I generally don’t promote products on this blog. The reason being is that I feel most of the information products out there are not any good. A product has to be top notch for me to recommend it. I wouldn’t promote something that I personally wouldn’t use myself or with my athletes. I don’t typically get caught up in the continual hamster wheel or product promotion that this industry tends to put out.
During a recent visit with my friend and Strength and Conditioning Coach Matt Nichol, we discussed internet experts and how there is an abundance of them. Internet experts who are putting out material based on what? Their overwhelming experience that has drawn results huge enough to share via a book or dvd?
What is important to me when I am deciding to purchase a product or not is the product creator’s credibility. Ask yourself who does this person train? I feel that there are strength and conditioning coaches or trainers out there who don’t train anyone. Or, they try to give the impression that they train “thousands of athletes” when really it is just a handful of clients. Also, how long have they been doing what they are writing about? These are legit questions to ask yourself before you purchase a product. Back to my friend and colleague, Matt, he happens to be one of the best hockey strength and conditioning coaches on the planet and has walked the walk for years. He is someone who I would buy any info product from.

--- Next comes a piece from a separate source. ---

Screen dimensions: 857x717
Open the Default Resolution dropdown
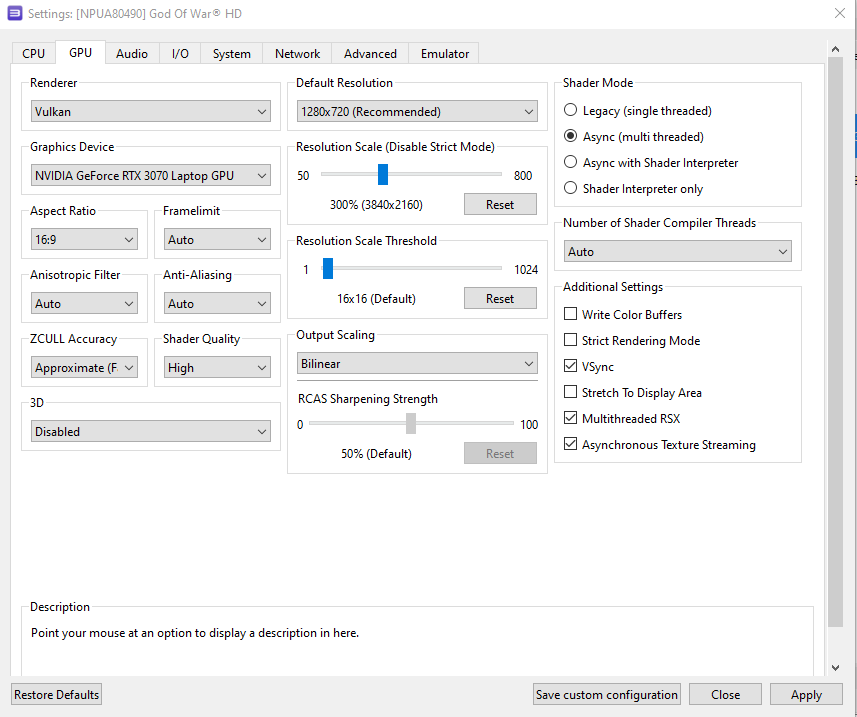coord(417,112)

Now, I am not going to lie. I plan on producing and eventually selling 2 separate DVD’s and a book. These are projects that I have been working on during the last few months (over a year for the book). I will launch them on the internet and hopefully have people who would like to promote it- if it is good enough. My credibility will then be judged before it is purchased and I am ok with that.

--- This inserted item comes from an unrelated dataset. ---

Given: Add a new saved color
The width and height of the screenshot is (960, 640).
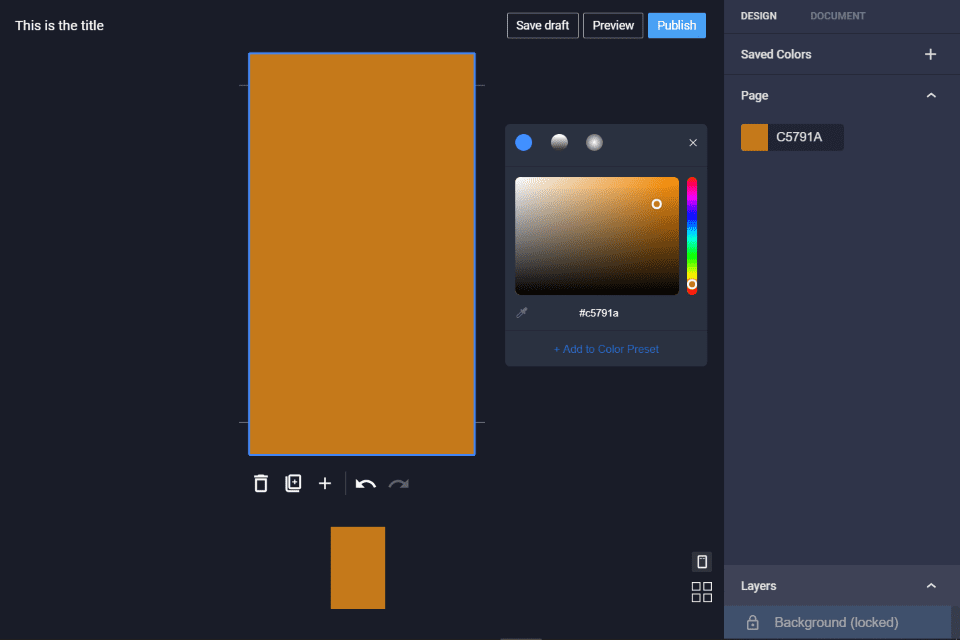Looking at the screenshot, I should [930, 54].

One product that I came across and bought once it was launched is Easy Strength by Dan John and Pavel Tsatsouline . I downloaded it to my Ipad and read some of it on a recent 13 hour flight from Sweden to Los Angeles. Simply put, this book is a must-have for any Strength and Conditioning Coach. To me, this is the best Strength and Conditioning book published since Mike Boyle’s Advances in Functional Training: Training Techniques for Coaches, Personal Trainers and Athletes. You will not be disappointed with Easy Strength as you will see why I have become such big fans of these gentlemen’s’ work.